## Work task
Here is a listing. Reproduce it exactly.

## Source material
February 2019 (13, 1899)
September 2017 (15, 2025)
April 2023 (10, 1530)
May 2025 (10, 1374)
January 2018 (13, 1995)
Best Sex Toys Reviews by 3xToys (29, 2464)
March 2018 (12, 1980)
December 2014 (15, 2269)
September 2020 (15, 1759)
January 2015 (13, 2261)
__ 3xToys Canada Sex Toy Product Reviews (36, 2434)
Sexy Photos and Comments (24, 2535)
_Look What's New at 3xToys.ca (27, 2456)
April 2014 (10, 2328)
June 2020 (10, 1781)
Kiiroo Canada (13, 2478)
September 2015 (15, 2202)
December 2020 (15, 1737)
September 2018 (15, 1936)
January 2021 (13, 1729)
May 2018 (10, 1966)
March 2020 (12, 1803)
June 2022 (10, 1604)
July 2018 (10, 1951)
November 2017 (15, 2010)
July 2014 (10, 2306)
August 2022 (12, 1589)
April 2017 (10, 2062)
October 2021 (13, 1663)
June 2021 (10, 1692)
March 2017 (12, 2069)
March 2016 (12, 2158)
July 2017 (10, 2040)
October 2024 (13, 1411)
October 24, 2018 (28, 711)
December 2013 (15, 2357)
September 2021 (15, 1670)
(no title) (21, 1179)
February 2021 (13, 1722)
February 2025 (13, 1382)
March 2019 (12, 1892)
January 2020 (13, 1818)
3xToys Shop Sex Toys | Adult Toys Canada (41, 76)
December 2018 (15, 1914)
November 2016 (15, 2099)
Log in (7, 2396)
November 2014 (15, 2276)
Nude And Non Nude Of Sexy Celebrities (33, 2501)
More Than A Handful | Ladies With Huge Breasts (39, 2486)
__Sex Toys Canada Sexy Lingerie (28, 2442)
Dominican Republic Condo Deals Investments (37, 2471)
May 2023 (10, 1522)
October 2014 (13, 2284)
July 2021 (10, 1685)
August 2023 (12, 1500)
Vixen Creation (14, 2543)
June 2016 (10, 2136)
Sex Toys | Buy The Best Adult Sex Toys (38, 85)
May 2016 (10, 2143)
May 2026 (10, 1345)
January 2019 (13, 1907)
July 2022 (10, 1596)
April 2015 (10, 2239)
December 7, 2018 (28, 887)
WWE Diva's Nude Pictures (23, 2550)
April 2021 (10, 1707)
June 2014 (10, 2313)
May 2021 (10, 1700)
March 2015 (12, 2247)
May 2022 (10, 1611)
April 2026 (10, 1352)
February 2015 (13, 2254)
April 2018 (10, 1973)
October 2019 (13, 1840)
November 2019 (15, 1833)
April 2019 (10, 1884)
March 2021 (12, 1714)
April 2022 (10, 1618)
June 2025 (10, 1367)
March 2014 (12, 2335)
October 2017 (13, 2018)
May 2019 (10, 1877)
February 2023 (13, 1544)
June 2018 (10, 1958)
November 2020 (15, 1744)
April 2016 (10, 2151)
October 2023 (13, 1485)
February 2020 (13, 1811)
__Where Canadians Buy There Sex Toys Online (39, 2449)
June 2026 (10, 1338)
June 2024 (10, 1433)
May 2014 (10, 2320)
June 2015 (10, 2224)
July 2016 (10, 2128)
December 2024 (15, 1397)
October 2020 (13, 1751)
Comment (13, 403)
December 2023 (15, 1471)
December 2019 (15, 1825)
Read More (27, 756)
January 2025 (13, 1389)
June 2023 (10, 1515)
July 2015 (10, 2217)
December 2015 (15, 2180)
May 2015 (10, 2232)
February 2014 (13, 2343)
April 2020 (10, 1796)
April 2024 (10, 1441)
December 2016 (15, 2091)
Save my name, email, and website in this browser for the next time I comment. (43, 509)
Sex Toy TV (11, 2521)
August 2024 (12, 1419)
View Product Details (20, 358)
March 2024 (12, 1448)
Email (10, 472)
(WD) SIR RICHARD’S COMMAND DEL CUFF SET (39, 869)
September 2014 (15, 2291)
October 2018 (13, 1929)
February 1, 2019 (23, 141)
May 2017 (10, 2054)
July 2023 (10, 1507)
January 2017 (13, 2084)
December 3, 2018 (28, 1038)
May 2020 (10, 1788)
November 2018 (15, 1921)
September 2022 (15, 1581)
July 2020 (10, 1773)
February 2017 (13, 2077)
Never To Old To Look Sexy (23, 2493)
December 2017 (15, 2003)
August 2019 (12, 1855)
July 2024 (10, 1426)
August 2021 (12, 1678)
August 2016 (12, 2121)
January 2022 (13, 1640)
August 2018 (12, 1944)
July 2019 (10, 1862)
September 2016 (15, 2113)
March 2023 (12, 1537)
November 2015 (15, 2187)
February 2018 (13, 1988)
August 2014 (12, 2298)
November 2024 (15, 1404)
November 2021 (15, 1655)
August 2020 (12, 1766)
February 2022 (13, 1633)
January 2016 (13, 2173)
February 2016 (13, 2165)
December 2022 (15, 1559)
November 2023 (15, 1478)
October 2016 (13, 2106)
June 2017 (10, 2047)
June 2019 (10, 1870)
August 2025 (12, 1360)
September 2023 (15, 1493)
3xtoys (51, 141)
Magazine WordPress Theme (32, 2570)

## Task result
February 2019 (13, 1899)
September 2017 (15, 2025)
April 2023 (10, 1530)
May 2025 (10, 1374)
January 2018 (13, 1995)
Best Sex Toys Reviews by 3xToys (29, 2464)
March 2018 (12, 1980)
December 2014 (15, 2269)
September 2020 (15, 1759)
January 2015 (13, 2261)
__ 3xToys Canada Sex Toy Product Reviews (36, 2434)
Sexy Photos and Comments (24, 2535)
_Look What's New at 3xToys.ca (27, 2456)
April 2014 (10, 2328)
June 2020 (10, 1781)
Kiiroo Canada (13, 2478)
September 2015 (15, 2202)
December 2020 (15, 1737)
September 2018 (15, 1936)
January 2021 (13, 1729)
May 2018 (10, 1966)
March 2020 (12, 1803)
June 2022 (10, 1604)
July 2018 (10, 1951)
November 2017 (15, 2010)
July 2014 (10, 2306)
August 2022 (12, 1589)
April 2017 (10, 2062)
October 2021 (13, 1663)
June 2021 (10, 1692)
March 2017 (12, 2069)
March 2016 (12, 2158)
July 2017 (10, 2040)
October 2024 (13, 1411)
October 24, 2018 (28, 711)
December 2013 (15, 2357)
September 2021 (15, 1670)
(no title) (21, 1179)
February 2021 (13, 1722)
February 2025 (13, 1382)
March 2019 (12, 1892)
January 2020 (13, 1818)
3xToys Shop Sex Toys | Adult Toys Canada (41, 76)
December 2018 (15, 1914)
November 2016 (15, 2099)
Log in (7, 2396)
November 2014 (15, 2276)
Nude And Non Nude Of Sexy Celebrities (33, 2501)
More Than A Handful | Ladies With Huge Breasts (39, 2486)
__Sex Toys Canada Sexy Lingerie (28, 2442)
Dominican Republic Condo Deals Investments (37, 2471)
May 2023 (10, 1522)
October 2014 (13, 2284)
July 2021 (10, 1685)
August 2023 (12, 1500)
Vixen Creation (14, 2543)
June 2016 (10, 2136)
Sex Toys | Buy The Best Adult Sex Toys (38, 85)
May 2016 (10, 2143)
May 2026 (10, 1345)
January 2019 (13, 1907)
July 2022 (10, 1596)
April 2015 (10, 2239)
December 7, 2018 (28, 887)
WWE Diva's Nude Pictures (23, 2550)
April 2021 (10, 1707)
June 2014 (10, 2313)
May 2021 (10, 1700)
March 2015 (12, 2247)
May 2022 (10, 1611)
April 2026 (10, 1352)
February 2015 (13, 2254)
April 2018 (10, 1973)
October 2019 (13, 1840)
November 2019 (15, 1833)
April 2019 (10, 1884)
March 2021 (12, 1714)
April 2022 (10, 1618)
June 2025 (10, 1367)
March 2014 (12, 2335)
October 2017 (13, 2018)
May 2019 (10, 1877)
February 2023 (13, 1544)
June 2018 (10, 1958)
November 2020 (15, 1744)
April 2016 (10, 2151)
October 2023 (13, 1485)
February 2020 (13, 1811)
__Where Canadians Buy There Sex Toys Online (39, 2449)
June 2026 (10, 1338)
June 2024 (10, 1433)
May 2014 (10, 2320)
June 2015 (10, 2224)
July 2016 (10, 2128)
December 2024 (15, 1397)
October 2020 (13, 1751)
Comment (13, 403)
December 2023 (15, 1471)
December 2019 (15, 1825)
Read More (27, 756)
January 2025 (13, 1389)
June 2023 (10, 1515)
July 2015 (10, 2217)
December 2015 (15, 2180)
May 2015 (10, 2232)
February 2014 (13, 2343)
April 2020 (10, 1796)
April 2024 (10, 1441)
December 2016 (15, 2091)
Save my name, email, and website in this browser for the next time I comment. (43, 509)
Sex Toy TV (11, 2521)
August 2024 (12, 1419)
View Product Details (20, 358)
March 2024 (12, 1448)
Email (10, 472)
(WD) SIR RICHARD’S COMMAND DEL CUFF SET (39, 869)
September 2014 (15, 2291)
October 2018 (13, 1929)
February 1, 2019 (23, 141)
May 2017 (10, 2054)
July 2023 (10, 1507)
January 2017 (13, 2084)
December 3, 2018 (28, 1038)
May 2020 (10, 1788)
November 2018 (15, 1921)
September 2022 (15, 1581)
July 2020 (10, 1773)
February 2017 (13, 2077)
Never To Old To Look Sexy (23, 2493)
December 2017 (15, 2003)
August 2019 (12, 1855)
July 2024 (10, 1426)
August 2021 (12, 1678)
August 2016 (12, 2121)
January 2022 (13, 1640)
August 2018 (12, 1944)
July 2019 (10, 1862)
September 2016 (15, 2113)
March 2023 (12, 1537)
November 2015 (15, 2187)
February 2018 (13, 1988)
August 2014 (12, 2298)
November 2024 (15, 1404)
November 2021 (15, 1655)
August 2020 (12, 1766)
February 2022 (13, 1633)
January 2016 (13, 2173)
February 2016 (13, 2165)
December 2022 (15, 1559)
November 2023 (15, 1478)
October 2016 (13, 2106)
June 2017 (10, 2047)
June 2019 (10, 1870)
August 2025 (12, 1360)
September 2023 (15, 1493)
3xtoys (51, 141)
Magazine WordPress Theme (32, 2570)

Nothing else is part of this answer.